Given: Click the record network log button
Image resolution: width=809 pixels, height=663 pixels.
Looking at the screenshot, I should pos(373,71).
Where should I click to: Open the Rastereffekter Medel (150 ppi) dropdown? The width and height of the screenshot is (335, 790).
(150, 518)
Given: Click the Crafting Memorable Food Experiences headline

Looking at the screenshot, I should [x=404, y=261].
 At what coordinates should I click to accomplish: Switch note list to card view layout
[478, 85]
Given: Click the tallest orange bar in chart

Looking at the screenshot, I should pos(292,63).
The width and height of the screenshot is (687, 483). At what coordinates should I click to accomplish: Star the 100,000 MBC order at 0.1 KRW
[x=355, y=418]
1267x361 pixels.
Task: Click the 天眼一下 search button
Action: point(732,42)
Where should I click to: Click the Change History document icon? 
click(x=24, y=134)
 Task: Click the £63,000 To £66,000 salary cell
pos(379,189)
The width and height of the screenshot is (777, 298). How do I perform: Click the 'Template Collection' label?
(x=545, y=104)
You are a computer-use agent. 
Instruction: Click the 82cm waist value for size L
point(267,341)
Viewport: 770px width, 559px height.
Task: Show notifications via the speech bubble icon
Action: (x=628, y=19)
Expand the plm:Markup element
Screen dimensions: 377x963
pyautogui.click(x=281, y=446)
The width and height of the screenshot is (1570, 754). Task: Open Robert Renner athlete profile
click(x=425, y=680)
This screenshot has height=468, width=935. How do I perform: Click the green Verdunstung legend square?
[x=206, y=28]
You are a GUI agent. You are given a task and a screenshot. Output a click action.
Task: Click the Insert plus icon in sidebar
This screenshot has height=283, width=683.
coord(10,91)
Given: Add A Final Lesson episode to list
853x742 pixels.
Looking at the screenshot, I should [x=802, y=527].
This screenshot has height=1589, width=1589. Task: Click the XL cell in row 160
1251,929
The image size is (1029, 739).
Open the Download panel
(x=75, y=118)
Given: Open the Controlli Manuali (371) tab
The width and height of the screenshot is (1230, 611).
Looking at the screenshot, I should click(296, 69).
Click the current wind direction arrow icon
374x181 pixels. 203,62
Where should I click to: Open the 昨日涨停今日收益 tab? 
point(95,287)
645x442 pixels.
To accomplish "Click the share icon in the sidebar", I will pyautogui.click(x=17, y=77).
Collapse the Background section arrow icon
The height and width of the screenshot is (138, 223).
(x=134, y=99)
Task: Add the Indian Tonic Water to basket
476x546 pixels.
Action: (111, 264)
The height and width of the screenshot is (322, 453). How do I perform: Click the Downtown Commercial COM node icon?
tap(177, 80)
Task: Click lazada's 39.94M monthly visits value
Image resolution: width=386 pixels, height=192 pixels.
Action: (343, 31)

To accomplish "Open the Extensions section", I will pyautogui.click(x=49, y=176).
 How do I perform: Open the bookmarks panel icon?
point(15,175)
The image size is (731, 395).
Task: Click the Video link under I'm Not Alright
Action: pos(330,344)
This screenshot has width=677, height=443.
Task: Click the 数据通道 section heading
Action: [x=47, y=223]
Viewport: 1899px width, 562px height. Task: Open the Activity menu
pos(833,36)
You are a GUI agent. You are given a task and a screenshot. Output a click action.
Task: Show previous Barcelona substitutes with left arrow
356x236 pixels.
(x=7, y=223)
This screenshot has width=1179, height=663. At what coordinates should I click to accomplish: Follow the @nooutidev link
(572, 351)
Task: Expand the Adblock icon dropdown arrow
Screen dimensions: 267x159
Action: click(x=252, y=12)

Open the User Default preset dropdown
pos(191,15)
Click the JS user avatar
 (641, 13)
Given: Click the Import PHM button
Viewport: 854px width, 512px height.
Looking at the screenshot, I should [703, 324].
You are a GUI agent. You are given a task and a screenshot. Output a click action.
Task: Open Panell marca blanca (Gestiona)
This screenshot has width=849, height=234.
####################
YOUR GOAL:
In the material above, how many lines include the string "will"? State the number alone.

RESPONSE TO THE EXERCISE:
2